In accordance with others [18, 19], failure to localize skull base defect contributed to patients requiring revision surgery in 17.6% within 1–2 months postoperatively. Although cribriform plate defects had higher incidence in the 2ry group (n = 29.4%), they were associated with lower recurrence compared to LR of sphenoid (66.6% vs 20%) raising concern whether there is a need to change material or technique of repair in this specific location or not. Lindstrom et al. noted that lateral sphenoid defects are difficult to visualize and had a higher rate of recurrence in their series [20]. Although statistically insignificant, we noticed that postoperative complications (meningitis (P-value = 0.584), COVID-19 (P value > 0.999), and pneumocephalus (P-value = 0.459) (Fig. 5) were linked to early recurrence.

Fig. 5
figure 5

Patient with left lateral lamella complicated by extensive pneumocephalus

Size of the defect correlated significantly to recurrence (P-value=0.001), whereas material of repair did not impact the outcome [9, 21], and hence, repair technique was standardized.
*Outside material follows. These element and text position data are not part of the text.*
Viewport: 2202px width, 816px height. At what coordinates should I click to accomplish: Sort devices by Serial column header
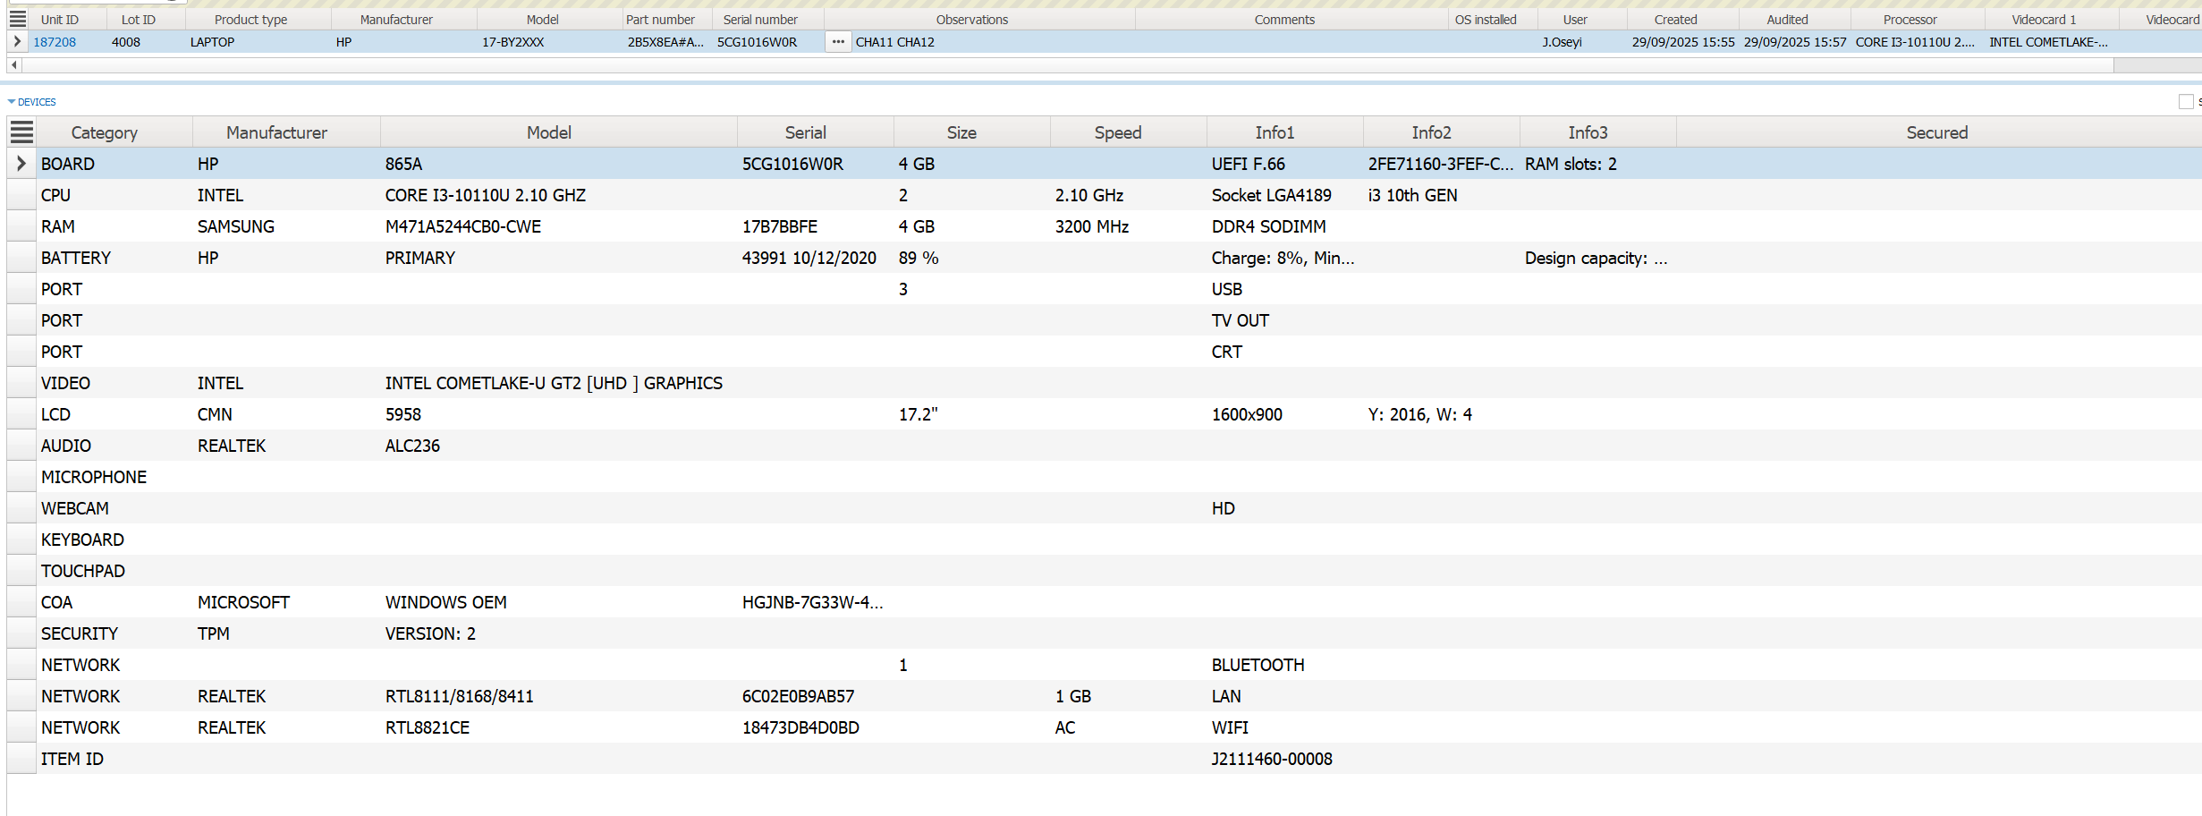[x=805, y=132]
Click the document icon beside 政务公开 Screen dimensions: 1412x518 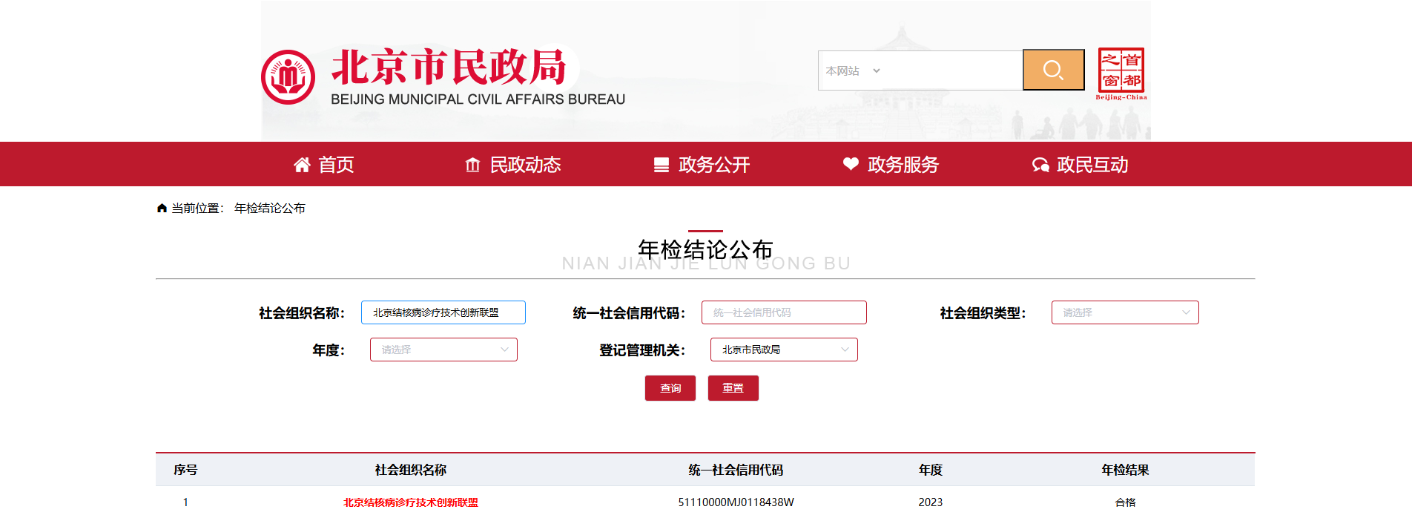tap(661, 165)
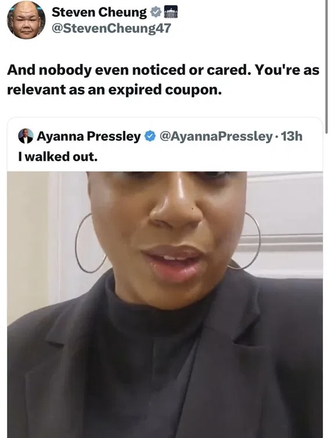Open the Ayanna Pressley display name

[x=89, y=136]
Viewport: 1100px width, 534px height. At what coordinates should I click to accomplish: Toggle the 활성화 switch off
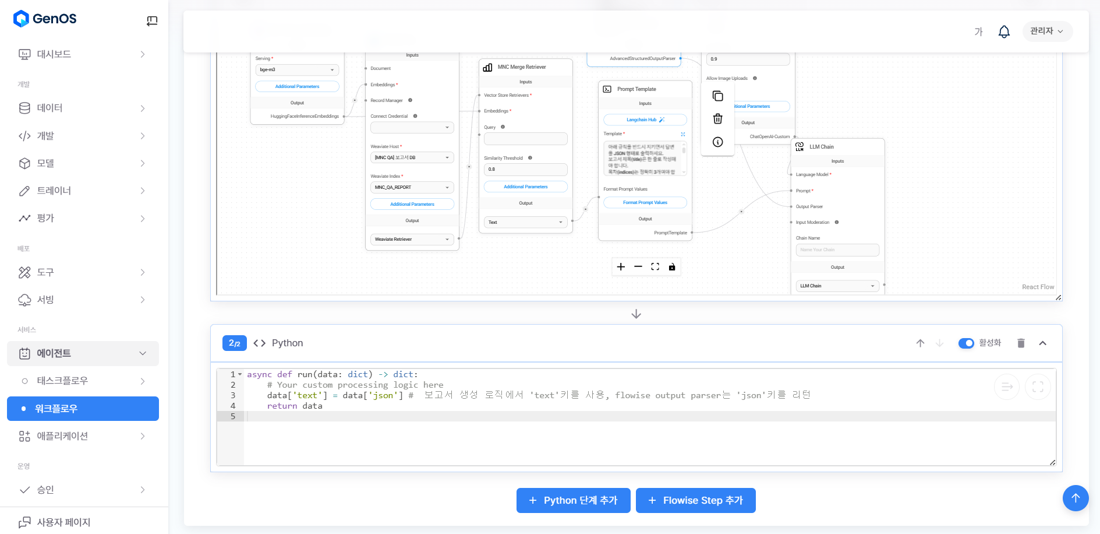tap(966, 343)
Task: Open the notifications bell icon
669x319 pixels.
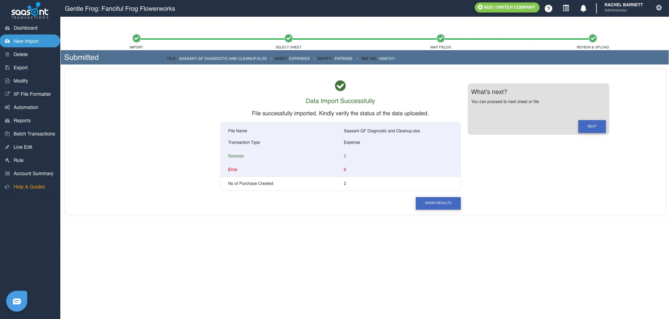Action: point(583,8)
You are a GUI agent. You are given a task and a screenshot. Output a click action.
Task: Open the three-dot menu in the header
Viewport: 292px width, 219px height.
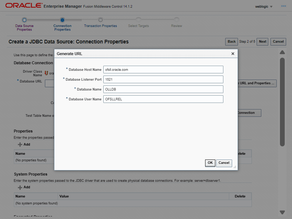tap(283, 6)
The largest single-institution series did not note differences in recurrence rates based on reconstructive method using multilayer closure of free mucosal or overlay nasoseptal flap [12], however, Burns et al. discussed altering the method of closure depending on the size of the defect in the CP and FE [22]. Castelnuovo concluded some points that may improve the success of CSF repair, leak margins must be prepared accurately and cover at least 5 mm, and, for superior and lateral sphenoid sinus leaks, fat is better than other grafts [23].

Conclusion

Direct endoscopic visualization and repair of skull base defects achieve a high success rate, but failure is still a possibility especially in spontaneous etiology of leaks. Factors predictive of failure of the primary repair were multiparity, high BMI, symptoms and signs of increased ICP (blurred vision, unsteadiness, or MRI finding of empty sella+/− meningocele), failure to localize the defect, size of defect, and sphenoid lateral recess. Reconstructive material did not significantly predict a better outcome.